Family planning doctor and right-to-die campaigner

Born: June 3, 1926;

Died: March 29, 2016

DR ELIZABETH Wilson, known as Libby, who has died aged 89 following a short illness, was a family planning doctor and right-to-die campaigner. She was a founder of one of the first family planning services for single women in the UK and later campaigned with the late independent MSP Margo MacDonald on the Assisted Suicide Bill.

The eldest of three children, she was born in Surrey to Lucy and James Bell Nicoll, who had not long returned to the UK from their missionary work in Africa. In her 2004 autobiographical account of her family planning work, Sex on the Rates, she said she could not remember a time when she did not want to be a doctor and, inspired by her father, followed the path into medicine, training at King’s College Hospital, London.

In 1949, she married Dr Graham Wilson, a brilliant graduate from Edinburgh University and RAF veteran, who met his future wife while working as a research fellow at St Mary’s Hospital in London. The couple were married for 28 years and raised six children together before he died from stomach cancer in 1977, on the day before his 60th birthday.

During their early married life, the couple lived in Sheffield, where they brought up their four daughters and two sons, and where Dr Wilson’s interest in family planning began. Initially working in general practice in the early 1950s, she became aware of the difficulties in obtaining contraceptive advice, especially if you were unmarried.

She was a founder of the 408 Clinic, one of the first family planning services available in the country for single women. In 1967, when the family moved to Glasgow in order for Graham to take up the Chair of Regius Professor of Medicine at the University of Glasgow, Dr Wilson focused her full attention on family planning and sexual health.

The family settled at a four-floor terrace house in the west end of the city. Dr Wilson worked for the Family Planning Association and at Black Street venereology clinic in Glasgow. She set up the innovative domiciliary family planning service and later became full-time clinical coordinator of the Glasgow Family Planning Service.

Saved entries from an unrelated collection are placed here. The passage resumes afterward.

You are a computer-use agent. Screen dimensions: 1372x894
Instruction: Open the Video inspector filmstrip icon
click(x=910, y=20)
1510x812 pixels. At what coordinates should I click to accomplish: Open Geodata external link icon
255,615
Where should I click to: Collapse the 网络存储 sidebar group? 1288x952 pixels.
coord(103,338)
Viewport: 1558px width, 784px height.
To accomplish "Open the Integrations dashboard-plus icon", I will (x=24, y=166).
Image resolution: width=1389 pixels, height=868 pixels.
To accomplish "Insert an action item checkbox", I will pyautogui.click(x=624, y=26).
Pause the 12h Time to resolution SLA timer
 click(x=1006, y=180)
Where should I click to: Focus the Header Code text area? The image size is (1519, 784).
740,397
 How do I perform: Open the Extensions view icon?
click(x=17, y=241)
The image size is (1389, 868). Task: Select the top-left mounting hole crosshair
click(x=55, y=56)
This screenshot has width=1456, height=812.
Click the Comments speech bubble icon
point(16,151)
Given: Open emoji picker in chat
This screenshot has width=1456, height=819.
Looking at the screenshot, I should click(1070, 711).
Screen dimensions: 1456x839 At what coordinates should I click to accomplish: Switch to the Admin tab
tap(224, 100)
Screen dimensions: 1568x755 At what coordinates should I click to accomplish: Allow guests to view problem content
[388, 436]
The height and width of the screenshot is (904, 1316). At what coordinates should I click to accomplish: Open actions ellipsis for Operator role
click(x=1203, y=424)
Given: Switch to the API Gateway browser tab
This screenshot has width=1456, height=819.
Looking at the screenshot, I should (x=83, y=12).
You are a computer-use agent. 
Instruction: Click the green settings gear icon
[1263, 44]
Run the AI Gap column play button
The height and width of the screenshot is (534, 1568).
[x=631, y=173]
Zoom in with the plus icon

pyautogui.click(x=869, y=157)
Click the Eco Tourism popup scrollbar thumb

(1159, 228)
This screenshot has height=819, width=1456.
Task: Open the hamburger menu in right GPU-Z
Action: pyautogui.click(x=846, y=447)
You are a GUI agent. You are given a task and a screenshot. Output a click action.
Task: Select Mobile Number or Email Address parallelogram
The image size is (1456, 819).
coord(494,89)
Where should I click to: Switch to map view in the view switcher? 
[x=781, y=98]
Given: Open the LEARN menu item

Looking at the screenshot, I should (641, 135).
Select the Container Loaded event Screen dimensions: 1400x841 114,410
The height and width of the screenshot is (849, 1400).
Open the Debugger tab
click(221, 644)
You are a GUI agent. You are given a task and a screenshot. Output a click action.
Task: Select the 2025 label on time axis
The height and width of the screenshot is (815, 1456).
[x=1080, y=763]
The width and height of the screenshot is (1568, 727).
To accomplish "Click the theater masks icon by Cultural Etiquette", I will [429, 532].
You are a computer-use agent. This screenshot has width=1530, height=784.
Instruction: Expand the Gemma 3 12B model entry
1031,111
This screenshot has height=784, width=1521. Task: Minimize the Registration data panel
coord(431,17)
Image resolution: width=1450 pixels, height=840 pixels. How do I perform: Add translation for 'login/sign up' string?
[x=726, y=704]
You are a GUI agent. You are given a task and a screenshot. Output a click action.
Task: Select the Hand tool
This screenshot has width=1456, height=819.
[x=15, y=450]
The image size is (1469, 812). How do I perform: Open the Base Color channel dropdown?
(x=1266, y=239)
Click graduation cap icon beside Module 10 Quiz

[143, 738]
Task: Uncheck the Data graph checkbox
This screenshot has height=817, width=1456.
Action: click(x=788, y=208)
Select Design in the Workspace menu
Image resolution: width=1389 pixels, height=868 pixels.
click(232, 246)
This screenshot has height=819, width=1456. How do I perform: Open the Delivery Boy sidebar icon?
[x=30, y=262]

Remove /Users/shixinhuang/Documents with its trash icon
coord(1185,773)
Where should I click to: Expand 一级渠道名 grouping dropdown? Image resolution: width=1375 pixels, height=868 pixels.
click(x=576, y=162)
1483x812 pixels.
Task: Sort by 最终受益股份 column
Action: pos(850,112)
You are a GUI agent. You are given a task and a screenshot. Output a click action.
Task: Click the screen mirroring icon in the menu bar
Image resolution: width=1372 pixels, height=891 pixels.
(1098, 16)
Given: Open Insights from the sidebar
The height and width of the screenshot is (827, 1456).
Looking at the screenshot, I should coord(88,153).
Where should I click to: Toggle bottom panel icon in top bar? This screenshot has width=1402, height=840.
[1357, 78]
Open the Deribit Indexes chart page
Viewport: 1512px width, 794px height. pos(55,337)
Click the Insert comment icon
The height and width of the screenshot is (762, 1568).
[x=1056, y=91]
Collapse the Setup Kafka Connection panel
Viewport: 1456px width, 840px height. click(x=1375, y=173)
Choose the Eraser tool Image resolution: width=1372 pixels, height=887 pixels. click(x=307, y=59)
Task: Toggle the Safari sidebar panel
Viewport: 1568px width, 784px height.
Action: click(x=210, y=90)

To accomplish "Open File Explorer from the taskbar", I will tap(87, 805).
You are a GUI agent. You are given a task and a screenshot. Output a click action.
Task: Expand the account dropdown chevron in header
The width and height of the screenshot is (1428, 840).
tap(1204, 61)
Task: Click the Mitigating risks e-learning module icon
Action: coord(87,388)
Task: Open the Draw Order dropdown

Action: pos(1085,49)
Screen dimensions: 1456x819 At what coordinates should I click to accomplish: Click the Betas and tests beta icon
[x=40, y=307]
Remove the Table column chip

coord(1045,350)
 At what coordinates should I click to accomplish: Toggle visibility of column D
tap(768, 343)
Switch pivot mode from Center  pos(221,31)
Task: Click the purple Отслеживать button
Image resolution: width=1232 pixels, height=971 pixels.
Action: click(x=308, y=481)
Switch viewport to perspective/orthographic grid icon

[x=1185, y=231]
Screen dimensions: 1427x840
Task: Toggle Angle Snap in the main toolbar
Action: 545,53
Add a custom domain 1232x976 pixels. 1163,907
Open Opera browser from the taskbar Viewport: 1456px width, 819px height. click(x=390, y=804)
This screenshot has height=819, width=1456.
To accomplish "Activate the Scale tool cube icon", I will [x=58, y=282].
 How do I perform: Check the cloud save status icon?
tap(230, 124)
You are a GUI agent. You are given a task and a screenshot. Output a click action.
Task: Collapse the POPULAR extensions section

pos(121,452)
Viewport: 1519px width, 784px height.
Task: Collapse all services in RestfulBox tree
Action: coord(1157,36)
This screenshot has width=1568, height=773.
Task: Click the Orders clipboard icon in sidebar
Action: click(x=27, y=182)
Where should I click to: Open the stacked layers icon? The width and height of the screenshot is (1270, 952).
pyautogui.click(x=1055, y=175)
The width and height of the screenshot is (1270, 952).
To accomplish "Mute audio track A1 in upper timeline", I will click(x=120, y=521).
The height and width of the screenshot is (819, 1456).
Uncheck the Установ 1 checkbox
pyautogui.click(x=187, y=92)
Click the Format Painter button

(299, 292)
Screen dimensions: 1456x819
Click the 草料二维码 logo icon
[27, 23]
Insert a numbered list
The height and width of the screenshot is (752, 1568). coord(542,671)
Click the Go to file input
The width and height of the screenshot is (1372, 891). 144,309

Colourful anecdotes of her time as a family planning doctor in a city divided by orange and green, by the matriarchy and the patriarchy and by class and society, can be read in her own words in Sex on the Rates. During this time she refused to let societal conformities stop her in her own mission of giving women of all ages, colours and classes choice over childbearing and sexual health.

With her clear-cut English accent and mischievous sense of humour she stepped over the thresholds and boundaries of women living in the most varied of circumstances, from dire poverty to middle-class society, and offered help and support in the form of the pill or ‘just a little jag’ of the contraceptive injection. She remembered on one occasion meeting a patient in a Glasgow steamie in order to administer her injection without her husband knowing.

Following her retirement aged 64, she went to Sierra Leone for a year to work with Marie Stopes International and in 1997, she published a book called Unexpected Always Happen, documenting her year in Africa.

On her return she became a member of the Voluntary Euthanasia Society of Scotland after being introduced by a friend. Later, with others, she set up Friends at the End (Fate), which continues to run to this day.

Through her work with Fate, she pushed for right-to-die legislation in both the Scottish Parliament and Westminster; campaigning with Margo MacDonald on the Assisted Suicide Bill. The Bill was rejected by a majority vote in 2015, but Dr Wilson was so proud of the appearance and impact of the debate in Holyrood that a copy of the Bill, signed by Margo MacDonald, was proudly hung on her bathroom wall, among fading artworks by her grandchildren and humorous references to her life as a family planning doctor.

Her work with Fate also saw her work with those living with incurable illnesses and conditions who wanted to explore their end-of-life options.

In 2009, at the age of 83, she was arrested by Surrey Police on suspicion of aiding, abetting, counselling or procuring a suicide. The arrest was made following the death of Cari Loder, 48, who had multiple sclerosis. The charges were later dropped due to insufficient evidence.

A regular on television and radio until her late 80s, she was not one to shy away from the controversy often caused by her campaigns. Instead she spoke freely about her beliefs and used the publicity to further promote her causes, always driven by the principles of allowing people to make choices about the start and end of life.

She was a great traveller, visiting friends and family across the globe and throughout the UK. Her annual trips to Australia to see her sister and brother were very important to her and continued until last year. She will be buried at her beloved holiday property on Loch Sunart, where her whole family have had so much happy time together.

Despite being widowed relatively young after a very happy marriage, she continued to be the focus of family life. She was a much-loved sister, mother, grandmother and great-grandmother. She is survived by siblings Alison and John, children Margaret, John, Penny, Rosie, Richard and Diana, grandchildren Kathie, Jenny, Anna, Lucy, Alex, Imogen, Rebecca, Rosie, George, Robbie, Eric, Ciara, Rory, Philippa, Ninian, Edward, Beth and William, and great-grandchildren Billy, Tommy, Lizzie, Art, William, George and Donal.